• [The problem]: Every line with the string "Focus" should be copied from the data.

=== Data for the task ===

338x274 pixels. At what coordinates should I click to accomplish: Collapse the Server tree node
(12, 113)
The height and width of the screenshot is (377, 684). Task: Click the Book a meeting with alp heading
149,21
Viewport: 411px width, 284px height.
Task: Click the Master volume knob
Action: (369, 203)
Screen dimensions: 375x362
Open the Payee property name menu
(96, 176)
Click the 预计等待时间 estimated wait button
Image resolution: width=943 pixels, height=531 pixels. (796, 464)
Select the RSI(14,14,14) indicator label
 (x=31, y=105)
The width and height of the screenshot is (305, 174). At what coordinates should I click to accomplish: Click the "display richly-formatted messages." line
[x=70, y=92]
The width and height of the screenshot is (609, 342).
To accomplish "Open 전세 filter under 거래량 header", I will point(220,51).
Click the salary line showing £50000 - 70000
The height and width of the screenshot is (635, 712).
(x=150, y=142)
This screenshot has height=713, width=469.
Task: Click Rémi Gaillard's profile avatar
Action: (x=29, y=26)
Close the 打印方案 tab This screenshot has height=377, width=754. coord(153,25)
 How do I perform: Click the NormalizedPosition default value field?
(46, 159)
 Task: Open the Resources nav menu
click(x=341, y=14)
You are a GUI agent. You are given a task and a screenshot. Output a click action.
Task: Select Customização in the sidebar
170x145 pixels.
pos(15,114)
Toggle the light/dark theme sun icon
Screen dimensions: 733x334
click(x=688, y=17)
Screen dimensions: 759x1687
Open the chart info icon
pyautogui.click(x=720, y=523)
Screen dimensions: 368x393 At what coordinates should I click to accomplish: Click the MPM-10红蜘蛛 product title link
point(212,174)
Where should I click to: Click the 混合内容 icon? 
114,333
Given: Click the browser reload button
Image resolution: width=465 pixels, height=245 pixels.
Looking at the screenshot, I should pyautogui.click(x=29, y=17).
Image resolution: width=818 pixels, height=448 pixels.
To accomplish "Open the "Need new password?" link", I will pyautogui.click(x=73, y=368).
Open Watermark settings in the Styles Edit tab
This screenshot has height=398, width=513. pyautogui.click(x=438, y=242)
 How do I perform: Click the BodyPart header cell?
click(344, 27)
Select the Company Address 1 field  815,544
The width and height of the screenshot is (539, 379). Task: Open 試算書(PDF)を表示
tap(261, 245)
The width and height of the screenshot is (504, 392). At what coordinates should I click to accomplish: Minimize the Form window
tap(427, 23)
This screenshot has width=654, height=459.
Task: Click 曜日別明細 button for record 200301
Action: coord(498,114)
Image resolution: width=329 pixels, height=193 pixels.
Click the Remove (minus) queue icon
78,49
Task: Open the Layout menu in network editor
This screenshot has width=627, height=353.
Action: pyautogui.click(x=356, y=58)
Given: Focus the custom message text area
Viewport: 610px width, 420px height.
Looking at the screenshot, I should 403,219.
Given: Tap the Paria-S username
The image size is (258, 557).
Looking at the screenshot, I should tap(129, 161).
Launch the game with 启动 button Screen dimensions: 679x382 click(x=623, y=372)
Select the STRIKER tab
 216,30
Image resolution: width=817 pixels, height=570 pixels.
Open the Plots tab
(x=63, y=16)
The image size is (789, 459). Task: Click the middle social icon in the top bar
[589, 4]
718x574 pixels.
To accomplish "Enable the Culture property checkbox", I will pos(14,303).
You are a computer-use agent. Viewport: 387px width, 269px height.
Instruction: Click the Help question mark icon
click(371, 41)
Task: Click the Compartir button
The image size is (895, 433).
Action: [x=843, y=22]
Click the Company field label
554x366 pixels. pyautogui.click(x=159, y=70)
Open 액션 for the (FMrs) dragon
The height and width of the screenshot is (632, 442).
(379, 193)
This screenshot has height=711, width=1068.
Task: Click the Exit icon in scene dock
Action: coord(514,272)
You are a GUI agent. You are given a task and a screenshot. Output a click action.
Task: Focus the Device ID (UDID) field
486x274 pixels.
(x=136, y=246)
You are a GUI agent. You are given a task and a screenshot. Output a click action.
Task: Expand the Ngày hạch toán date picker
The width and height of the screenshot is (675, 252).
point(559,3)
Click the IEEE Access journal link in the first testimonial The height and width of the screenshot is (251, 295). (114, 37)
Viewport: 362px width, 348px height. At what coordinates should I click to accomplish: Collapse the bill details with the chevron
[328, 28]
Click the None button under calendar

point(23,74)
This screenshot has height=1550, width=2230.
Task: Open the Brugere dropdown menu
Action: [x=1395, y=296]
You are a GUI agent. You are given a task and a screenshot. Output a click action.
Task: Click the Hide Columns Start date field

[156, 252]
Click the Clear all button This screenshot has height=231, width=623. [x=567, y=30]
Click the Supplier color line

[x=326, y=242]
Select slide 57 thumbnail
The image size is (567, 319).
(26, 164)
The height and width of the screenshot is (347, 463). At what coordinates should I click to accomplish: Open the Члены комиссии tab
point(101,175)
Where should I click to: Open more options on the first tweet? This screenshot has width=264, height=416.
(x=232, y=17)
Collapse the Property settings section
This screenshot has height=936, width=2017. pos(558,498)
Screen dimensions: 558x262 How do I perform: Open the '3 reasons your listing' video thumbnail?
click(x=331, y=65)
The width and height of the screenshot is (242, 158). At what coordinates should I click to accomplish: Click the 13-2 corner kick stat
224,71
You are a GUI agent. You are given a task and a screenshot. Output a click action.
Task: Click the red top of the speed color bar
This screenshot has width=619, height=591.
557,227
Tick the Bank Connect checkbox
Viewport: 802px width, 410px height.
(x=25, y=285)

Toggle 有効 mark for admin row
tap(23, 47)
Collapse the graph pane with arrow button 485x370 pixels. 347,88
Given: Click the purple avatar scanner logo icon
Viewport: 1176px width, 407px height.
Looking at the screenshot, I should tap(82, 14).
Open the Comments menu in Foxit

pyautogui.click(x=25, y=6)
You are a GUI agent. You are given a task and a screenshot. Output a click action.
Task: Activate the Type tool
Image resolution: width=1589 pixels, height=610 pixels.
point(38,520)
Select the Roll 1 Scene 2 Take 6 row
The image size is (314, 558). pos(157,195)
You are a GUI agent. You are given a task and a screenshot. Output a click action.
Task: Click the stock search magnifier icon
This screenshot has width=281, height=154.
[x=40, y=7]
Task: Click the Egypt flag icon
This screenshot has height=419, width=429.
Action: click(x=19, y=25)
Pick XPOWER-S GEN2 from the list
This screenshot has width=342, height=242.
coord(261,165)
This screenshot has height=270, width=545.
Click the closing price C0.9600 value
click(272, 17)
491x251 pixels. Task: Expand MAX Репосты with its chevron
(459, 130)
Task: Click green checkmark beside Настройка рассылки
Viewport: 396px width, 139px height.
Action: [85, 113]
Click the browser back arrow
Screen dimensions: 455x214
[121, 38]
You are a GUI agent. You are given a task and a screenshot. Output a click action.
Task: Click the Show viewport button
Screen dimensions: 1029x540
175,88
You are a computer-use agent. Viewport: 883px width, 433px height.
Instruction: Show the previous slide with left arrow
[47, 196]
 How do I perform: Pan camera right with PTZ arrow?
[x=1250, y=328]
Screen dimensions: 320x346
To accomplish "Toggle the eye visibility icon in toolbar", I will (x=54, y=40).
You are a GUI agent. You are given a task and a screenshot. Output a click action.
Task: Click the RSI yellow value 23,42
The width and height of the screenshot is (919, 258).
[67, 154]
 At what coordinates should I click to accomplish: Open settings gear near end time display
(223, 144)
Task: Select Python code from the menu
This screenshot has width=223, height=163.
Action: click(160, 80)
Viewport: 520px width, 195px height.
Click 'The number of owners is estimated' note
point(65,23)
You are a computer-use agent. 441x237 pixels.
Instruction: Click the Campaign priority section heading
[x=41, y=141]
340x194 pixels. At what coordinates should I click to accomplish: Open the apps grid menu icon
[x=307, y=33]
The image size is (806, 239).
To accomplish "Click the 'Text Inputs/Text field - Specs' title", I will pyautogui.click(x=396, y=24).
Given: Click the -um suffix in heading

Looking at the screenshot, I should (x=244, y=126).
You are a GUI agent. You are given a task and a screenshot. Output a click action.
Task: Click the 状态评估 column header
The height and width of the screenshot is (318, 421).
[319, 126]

===

• [Reply to the task]:
Given: Focus the custom message text area
Task: Focus the Device ID (UDID) field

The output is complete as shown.